Prix Goncourt 2016 : qui est vraiment Le´la Slimani ?

par Nicolas Kirkitadze
samedi 5 novembre 2016

"Femme, jeune et née à l'étranger : un profil atypique parmi les prix Goncourt" titrait Le Monde, visiblement en plein extase. Ce titre fait bien sûr référence à Leïla Slimani, jeune écrivain de 35 ans, qui s'est vue attribuer le prix Goncourt pour son roman Chanson douce, une "pépite" de cette rentrée littéraire selon les critiques.

L'histoire ? Deux enfants sont assassinés par leur nounou, on l'apprend dès l'incipit. La suite du roman s'attèle à retracer le cheminement morbide qui a conduit cette jeune femme fragile et en apparence parfaite à une telle horreur. Le tout sur fond de misère humaine et d'une interrogation sur les "préjugés de classe et de culture"

Ce n'est pas sur le livre (dont je viens à peine de commencer la lecture) mais sur l'auteur et ses déclarations que se porte l'intérêt de cet article. "Femme, jeune, née à l'étranger"… un profil qui ravit les bobos progressistes et les Français d'origine maghrébine, heureux d'un tel symbole de réussite. Beaucoup d'entre eux s'en sont d'ailleurs réjouis.

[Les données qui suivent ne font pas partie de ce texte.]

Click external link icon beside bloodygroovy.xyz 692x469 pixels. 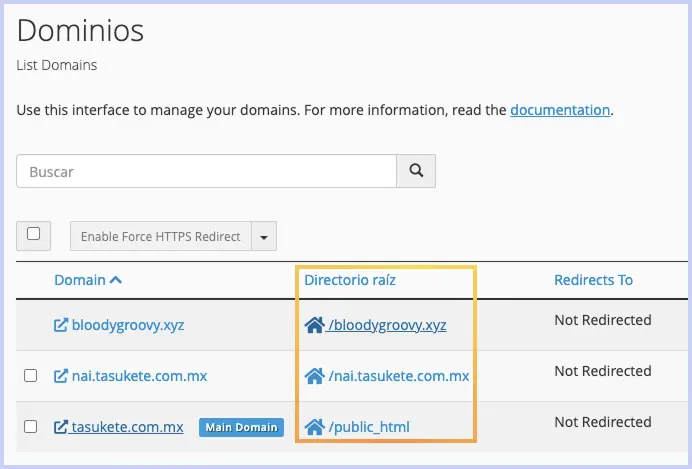coord(61,325)
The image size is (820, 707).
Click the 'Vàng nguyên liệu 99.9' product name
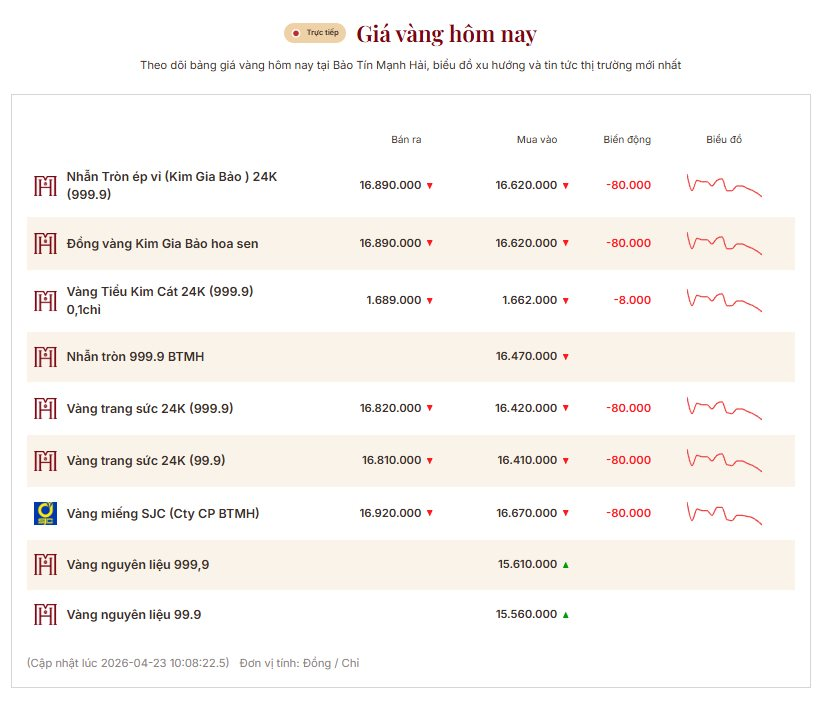134,614
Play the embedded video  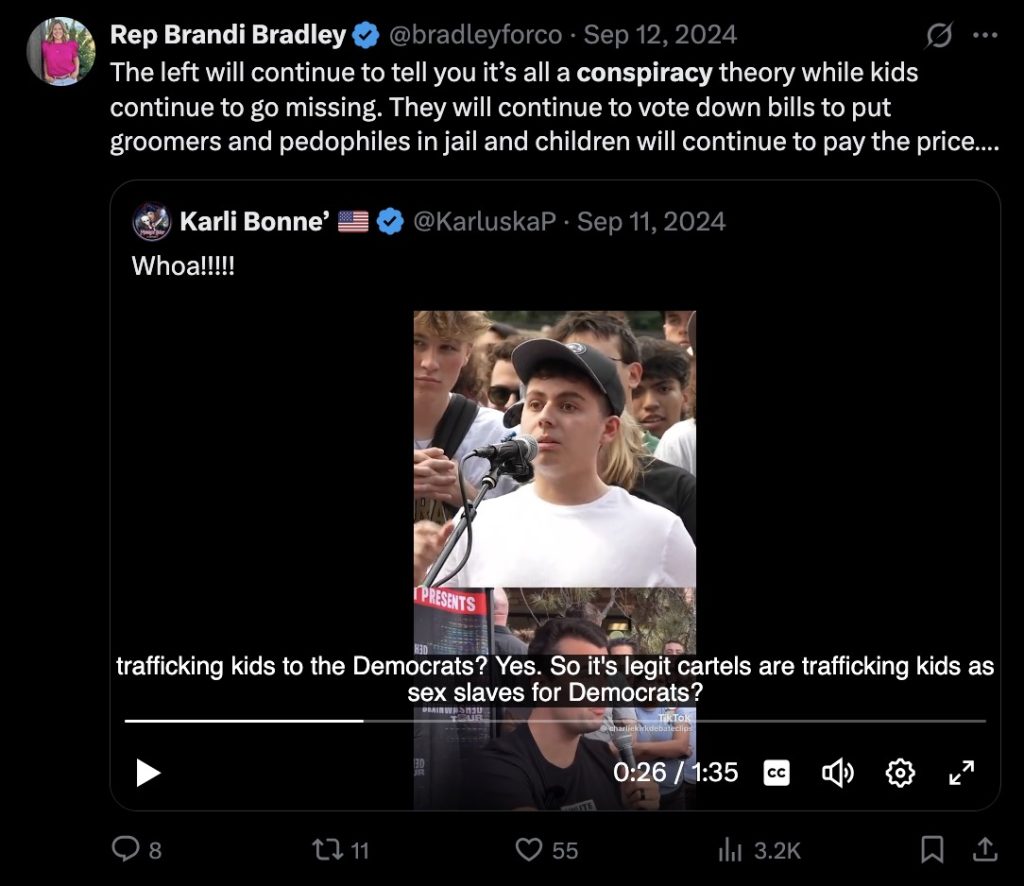(148, 772)
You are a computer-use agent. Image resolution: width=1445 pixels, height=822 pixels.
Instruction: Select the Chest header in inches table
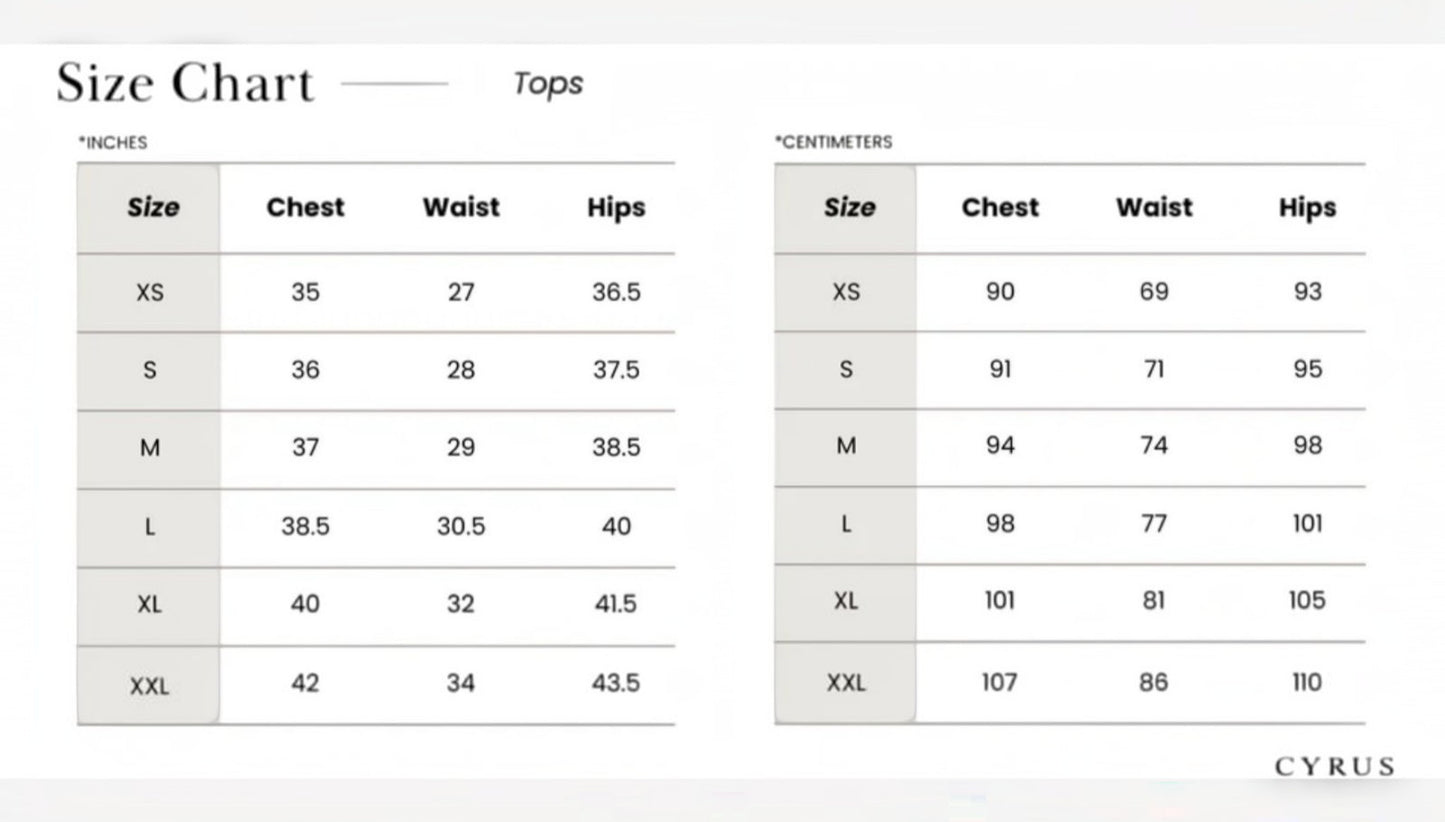coord(305,208)
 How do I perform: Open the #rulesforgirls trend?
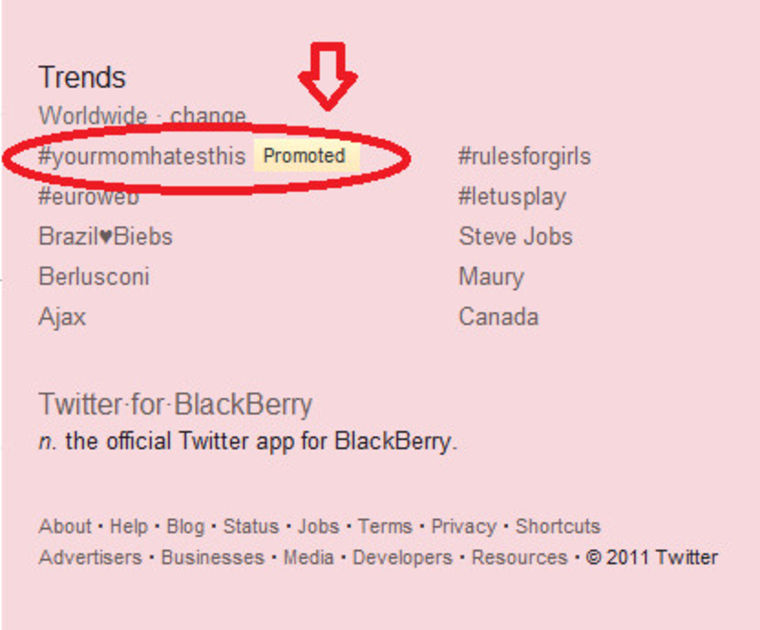pos(524,157)
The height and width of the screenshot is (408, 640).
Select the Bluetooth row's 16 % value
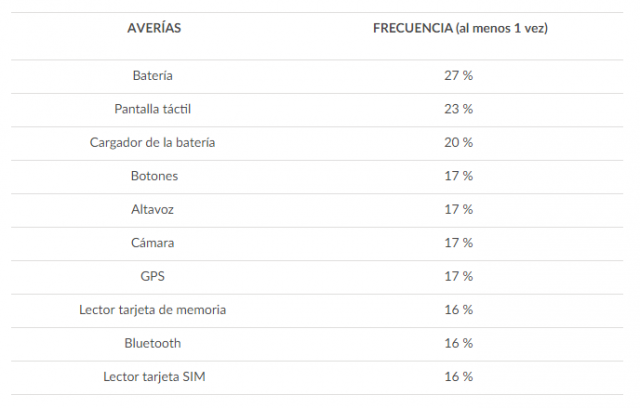point(459,343)
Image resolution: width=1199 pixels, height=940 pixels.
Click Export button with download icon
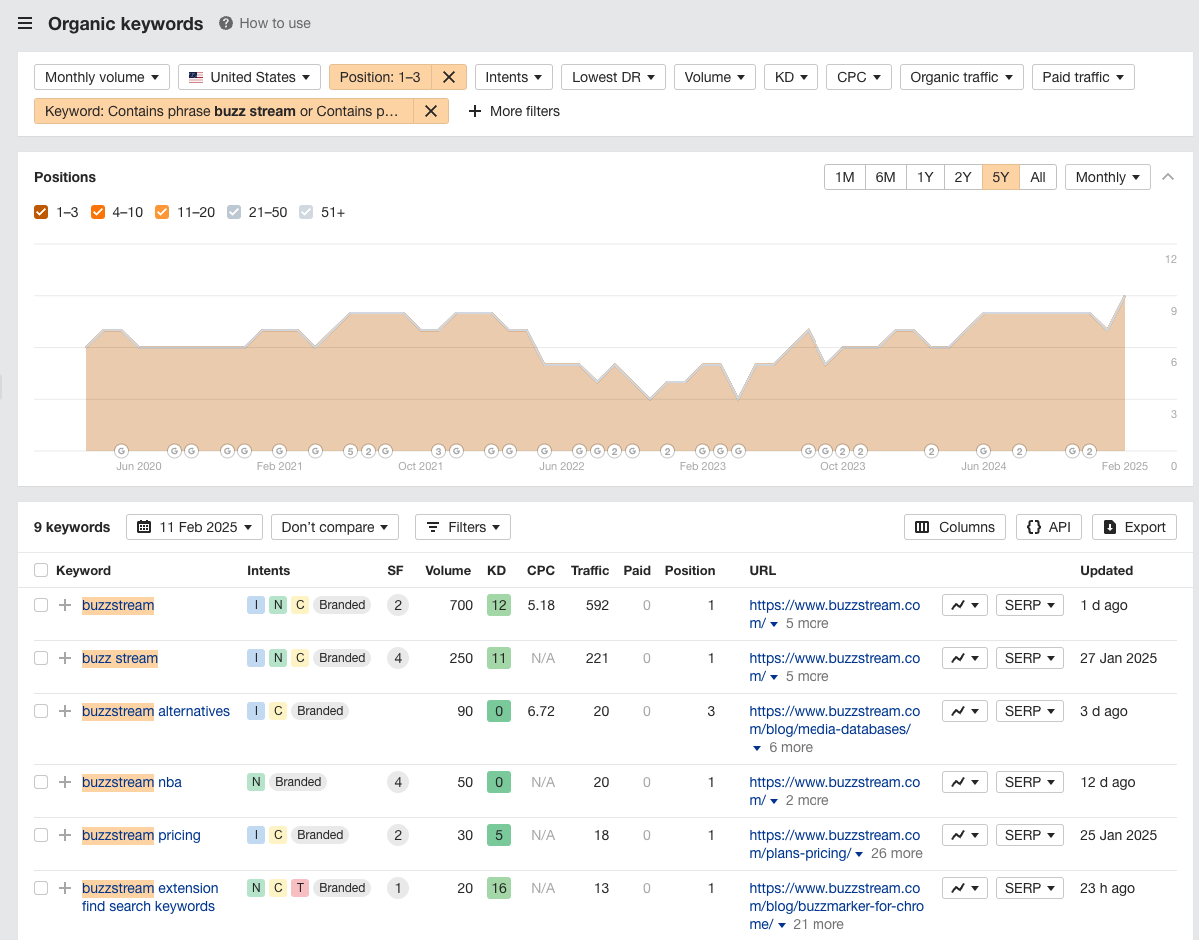point(1134,527)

Mais qui est donc Leïla Slimani ?

Fille d'une ORL franco-algérienne et d'un riche banquier marocain devenu ministre, elle nait en 1981. Après ses classes au lycée français de Rabat, elle vient en France pour suivre des études à Sciences Po et à l'ESCP, tout en prenant des cours de théâtre au prestigieux Cours Florent. Elle y rencontre le journaliste Christophe Barbier qui lui ouvre les portes de l'Express où elle travaille jusqu'en 2008, avant de rejoindre la rédaction de Jeune Afrique où elle traite les dossiers relatifs au Maghreb. C'est à partir de 2012 qu'elle se consacre pleinement à l'écriture. Chanson douce est son troisième livre.

Elle revendique haut et fort ses origines, tout en se targuant d'avoir eu une "éducation progressiste" et de mal maîtriser l'arabe.

Elle se considère en outre comme une "femme libre" : en témoigne son précédent livre Dans le jardin de l'ogre, qu'elle décrit comme "semi-autobiographique", elle y raconte la vie intime d'une jeune journaliste paresseuse et nymphomane.

Lorsque Jean-Pierre Elkabach lui demande si elle est Française ou Marocaine, "les deux" répond-elle sans sourciller, et d'ajouter sur un ton d'humour : "si je ne suis pas déchue…"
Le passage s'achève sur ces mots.